I have been asked this a few times .. and its a changing goal post ..
Time to do a quick recap of my views

Qs is: What are the unique differentiators/ advantages for the Telecom Operator for the Cloud?

Here is a brief summary

The Cloud
- The Cloud can be seen to be ‘on demand/metered’ access to HW, SW and services. Hence, its all about business models

- Cloud converts CAPEX to OPEX. The ideas are not new but the technology is here which makes the business model feasible. There are many advantages – ex scaling, outsourced sysadmin etc

- Amazon S3 and EC2 clouds provide access to computing resources – ex disk storage, CPU etc and are one of the best example of Cloud services

- The problems with Cloud are the same as that of any ‘outsourcing’ –security, privacy etc etc

What can ‘telecoms’ do for the Cloud?
- In a word of ‘on demand’ services – the question arises – which services can telecoms uniquely provide(typically then Operator) – which others like amazon cannot

- Convergence is one i.e. you are with one provider and that provider manages your mobility ‘seamlessly’ at home and outside and also stores all your data

- This model has some limited success(typically in fixed to mobile convergence for homes) and in enterprises but has not really taken off

- ‘Bandwidth’ is another service that can be provided by the Operator ‘on demand’

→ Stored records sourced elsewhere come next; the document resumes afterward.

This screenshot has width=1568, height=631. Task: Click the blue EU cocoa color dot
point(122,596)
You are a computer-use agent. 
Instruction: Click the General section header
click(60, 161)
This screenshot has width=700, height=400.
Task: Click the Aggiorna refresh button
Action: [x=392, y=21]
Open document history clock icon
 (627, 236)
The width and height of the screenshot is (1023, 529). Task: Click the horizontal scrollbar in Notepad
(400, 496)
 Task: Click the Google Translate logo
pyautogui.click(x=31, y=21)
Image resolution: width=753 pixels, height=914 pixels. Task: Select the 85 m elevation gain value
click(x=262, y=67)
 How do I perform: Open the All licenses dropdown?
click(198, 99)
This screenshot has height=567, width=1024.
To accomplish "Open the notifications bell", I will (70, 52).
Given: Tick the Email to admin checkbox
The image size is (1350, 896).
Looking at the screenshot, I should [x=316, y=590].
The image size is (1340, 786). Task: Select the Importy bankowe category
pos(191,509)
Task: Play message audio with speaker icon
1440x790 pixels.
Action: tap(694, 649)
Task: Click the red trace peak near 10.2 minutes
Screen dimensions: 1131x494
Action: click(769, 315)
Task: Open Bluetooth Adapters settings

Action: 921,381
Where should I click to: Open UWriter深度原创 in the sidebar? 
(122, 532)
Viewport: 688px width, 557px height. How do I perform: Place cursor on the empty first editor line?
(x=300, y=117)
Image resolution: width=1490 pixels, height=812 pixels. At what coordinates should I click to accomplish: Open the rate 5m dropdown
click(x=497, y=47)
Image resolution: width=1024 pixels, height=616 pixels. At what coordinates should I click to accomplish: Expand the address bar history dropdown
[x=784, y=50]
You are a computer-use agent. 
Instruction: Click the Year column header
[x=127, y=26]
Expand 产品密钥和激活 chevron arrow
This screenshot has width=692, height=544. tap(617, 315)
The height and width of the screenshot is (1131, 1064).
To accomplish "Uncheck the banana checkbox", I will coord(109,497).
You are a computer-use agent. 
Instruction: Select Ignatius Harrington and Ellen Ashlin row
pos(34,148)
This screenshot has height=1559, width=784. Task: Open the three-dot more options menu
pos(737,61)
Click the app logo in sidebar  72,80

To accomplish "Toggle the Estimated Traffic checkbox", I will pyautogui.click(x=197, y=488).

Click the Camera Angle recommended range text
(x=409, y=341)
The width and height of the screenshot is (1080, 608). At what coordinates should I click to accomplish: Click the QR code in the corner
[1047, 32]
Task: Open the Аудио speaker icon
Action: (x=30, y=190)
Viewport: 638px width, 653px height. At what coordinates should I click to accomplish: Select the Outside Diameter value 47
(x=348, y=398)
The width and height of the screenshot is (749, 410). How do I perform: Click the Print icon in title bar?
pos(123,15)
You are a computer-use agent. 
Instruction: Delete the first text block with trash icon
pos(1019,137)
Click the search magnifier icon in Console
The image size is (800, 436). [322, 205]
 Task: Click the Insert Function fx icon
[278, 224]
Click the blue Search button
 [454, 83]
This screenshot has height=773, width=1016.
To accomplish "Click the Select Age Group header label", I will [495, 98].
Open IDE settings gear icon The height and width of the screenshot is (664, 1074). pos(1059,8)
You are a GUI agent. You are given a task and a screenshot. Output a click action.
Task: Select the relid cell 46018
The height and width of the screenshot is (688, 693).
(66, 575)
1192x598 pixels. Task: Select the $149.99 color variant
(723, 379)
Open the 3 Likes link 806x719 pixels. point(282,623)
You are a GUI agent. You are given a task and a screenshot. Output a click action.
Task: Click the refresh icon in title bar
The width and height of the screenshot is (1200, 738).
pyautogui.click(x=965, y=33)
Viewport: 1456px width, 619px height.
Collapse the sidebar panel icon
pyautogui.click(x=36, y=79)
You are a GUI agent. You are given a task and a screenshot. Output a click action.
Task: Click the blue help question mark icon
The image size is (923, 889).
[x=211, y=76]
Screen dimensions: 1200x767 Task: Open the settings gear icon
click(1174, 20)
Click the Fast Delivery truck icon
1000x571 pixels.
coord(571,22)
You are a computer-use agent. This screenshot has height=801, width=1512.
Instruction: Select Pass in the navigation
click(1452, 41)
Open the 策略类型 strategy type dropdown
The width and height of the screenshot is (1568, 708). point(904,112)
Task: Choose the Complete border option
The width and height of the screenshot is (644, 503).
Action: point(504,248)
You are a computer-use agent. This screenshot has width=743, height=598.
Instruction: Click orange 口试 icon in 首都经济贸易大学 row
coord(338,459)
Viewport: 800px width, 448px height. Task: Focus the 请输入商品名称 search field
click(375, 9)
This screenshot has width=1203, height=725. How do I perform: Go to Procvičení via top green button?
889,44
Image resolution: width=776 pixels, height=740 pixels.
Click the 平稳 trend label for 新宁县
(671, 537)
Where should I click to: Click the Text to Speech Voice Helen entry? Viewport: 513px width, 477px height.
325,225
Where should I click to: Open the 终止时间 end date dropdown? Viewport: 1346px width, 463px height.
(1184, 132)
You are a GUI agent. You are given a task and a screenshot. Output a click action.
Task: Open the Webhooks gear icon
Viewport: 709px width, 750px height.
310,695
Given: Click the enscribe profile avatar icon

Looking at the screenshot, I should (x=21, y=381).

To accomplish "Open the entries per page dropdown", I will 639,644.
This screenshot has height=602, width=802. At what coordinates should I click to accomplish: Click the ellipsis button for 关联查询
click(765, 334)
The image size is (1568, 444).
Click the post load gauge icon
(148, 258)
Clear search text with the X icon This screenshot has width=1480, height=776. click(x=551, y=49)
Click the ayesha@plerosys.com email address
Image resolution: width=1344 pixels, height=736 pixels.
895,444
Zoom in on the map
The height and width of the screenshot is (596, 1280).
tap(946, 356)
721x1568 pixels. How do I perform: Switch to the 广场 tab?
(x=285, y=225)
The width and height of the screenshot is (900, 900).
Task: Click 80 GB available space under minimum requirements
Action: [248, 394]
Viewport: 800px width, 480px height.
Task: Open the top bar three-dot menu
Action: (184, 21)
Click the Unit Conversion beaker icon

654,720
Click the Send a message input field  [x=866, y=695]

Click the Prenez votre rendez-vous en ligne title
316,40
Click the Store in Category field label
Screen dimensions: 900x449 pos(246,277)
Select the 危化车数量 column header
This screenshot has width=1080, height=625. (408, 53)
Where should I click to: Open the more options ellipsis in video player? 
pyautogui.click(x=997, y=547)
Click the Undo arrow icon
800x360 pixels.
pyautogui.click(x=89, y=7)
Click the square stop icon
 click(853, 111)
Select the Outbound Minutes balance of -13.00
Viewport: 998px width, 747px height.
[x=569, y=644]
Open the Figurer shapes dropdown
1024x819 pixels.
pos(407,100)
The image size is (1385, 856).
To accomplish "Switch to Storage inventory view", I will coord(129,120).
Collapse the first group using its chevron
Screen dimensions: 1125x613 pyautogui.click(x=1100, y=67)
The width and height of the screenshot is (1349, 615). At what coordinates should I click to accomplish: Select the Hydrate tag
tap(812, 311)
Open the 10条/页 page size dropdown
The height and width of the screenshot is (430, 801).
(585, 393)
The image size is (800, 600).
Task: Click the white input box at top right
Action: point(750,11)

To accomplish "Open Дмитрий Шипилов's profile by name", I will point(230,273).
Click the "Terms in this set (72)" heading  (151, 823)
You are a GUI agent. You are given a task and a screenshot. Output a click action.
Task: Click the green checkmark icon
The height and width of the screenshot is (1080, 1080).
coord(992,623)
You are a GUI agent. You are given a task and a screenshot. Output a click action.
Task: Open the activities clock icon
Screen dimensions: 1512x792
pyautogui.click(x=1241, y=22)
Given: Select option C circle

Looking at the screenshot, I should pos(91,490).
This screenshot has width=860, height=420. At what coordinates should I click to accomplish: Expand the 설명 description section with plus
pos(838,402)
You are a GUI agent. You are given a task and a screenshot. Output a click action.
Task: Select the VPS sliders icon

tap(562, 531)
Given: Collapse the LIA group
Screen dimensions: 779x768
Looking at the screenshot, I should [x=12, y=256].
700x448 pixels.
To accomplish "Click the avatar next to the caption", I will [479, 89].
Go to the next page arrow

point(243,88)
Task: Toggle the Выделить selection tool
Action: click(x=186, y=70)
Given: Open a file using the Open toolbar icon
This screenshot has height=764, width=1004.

- Ericsson is widely reputed to be speaking of 50 billion connected devices by 2020. The management of these devices could be an important part of the Mobile cloud

- Similarly, management of sensors in venues such as cafes could also be ‘outsourced’ and managed by the Operator

- The Operator could also sell QOS(Quality of service) but end to end QOS is hard to sell and gurantee for Operators

- There is now a clear trend to store music in the cloud (maybe followed by other content) ex from Apple to be announced next week

- Security, Privacy and Identity will always the the forte for the Operator

Managing the Cloud ecosystem end to end for the Telecom operator
- One of the unique challenges which Operators face, especially in the West, is that Operators do not control the device.
- This has relevance in the cloud context since many of the benefits (ex security, guaranteed QOS etc) cannot be provided unless the Operator also has a ‘footprint’ on the client(device)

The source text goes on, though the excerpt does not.